• [What the exercise asks]
In the forum thread below, list every part named as used to lift the vehicle 3".

• [Document extract]
Complete with Shrockworks Sliders and Rear Bumper w/ spare tire carrier. Also lifted 3" on Calmini front spacers, rear shackles, and add-a-leaf kit, and MT Baja ATZ 33's. 

Traded it in on this one: 










This was the day we brought 'er home. Since then, the rear bumper and sliders have been installed. Didn't have time to revert the '08 back to stuck suspension, so that'll come very soon!


----------



## matsayz1 (Apr 25, 2010)

dude are you a member over on www.thenewx.org ? should check it out if not


----------



## -jakrbt- (Jun 5, 2009)

matsayz1 said:


> dude are you a member over on www.thenewx.org ? should check it out if not


 Nope. I think I've met the guy that set it up, though. Dan Galusha? Is he the one that set that site up?

• [Dataset extract]
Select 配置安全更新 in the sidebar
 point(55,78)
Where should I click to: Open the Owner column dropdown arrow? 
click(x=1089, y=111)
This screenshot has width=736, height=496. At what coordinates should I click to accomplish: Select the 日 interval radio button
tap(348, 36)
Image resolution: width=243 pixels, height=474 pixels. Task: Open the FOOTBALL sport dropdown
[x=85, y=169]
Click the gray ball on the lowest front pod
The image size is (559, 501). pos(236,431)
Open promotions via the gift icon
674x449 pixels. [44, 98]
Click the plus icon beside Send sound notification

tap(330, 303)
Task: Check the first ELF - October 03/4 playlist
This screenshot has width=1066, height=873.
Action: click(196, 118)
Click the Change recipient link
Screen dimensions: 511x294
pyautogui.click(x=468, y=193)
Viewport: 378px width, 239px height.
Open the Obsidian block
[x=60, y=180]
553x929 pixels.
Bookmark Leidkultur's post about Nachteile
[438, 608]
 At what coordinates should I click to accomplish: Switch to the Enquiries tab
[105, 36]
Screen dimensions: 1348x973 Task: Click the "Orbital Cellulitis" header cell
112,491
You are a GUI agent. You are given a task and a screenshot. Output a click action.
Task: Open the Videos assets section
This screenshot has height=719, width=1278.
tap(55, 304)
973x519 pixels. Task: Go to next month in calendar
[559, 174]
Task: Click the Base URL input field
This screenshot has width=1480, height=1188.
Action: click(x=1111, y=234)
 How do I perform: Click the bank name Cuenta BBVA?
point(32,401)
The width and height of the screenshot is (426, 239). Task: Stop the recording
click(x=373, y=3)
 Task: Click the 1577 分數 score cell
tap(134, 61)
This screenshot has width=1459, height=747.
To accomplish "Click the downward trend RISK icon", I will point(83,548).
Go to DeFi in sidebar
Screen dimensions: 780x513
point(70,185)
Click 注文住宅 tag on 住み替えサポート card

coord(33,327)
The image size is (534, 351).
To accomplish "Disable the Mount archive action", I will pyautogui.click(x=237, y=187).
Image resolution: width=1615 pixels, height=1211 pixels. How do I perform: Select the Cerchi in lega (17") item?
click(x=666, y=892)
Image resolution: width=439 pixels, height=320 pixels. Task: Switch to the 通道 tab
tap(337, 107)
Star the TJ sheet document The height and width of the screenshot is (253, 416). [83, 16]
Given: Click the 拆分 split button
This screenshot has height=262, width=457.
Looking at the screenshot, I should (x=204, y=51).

• [Correct response]
Calmini front spacers, rear shackles, add-a-leaf kit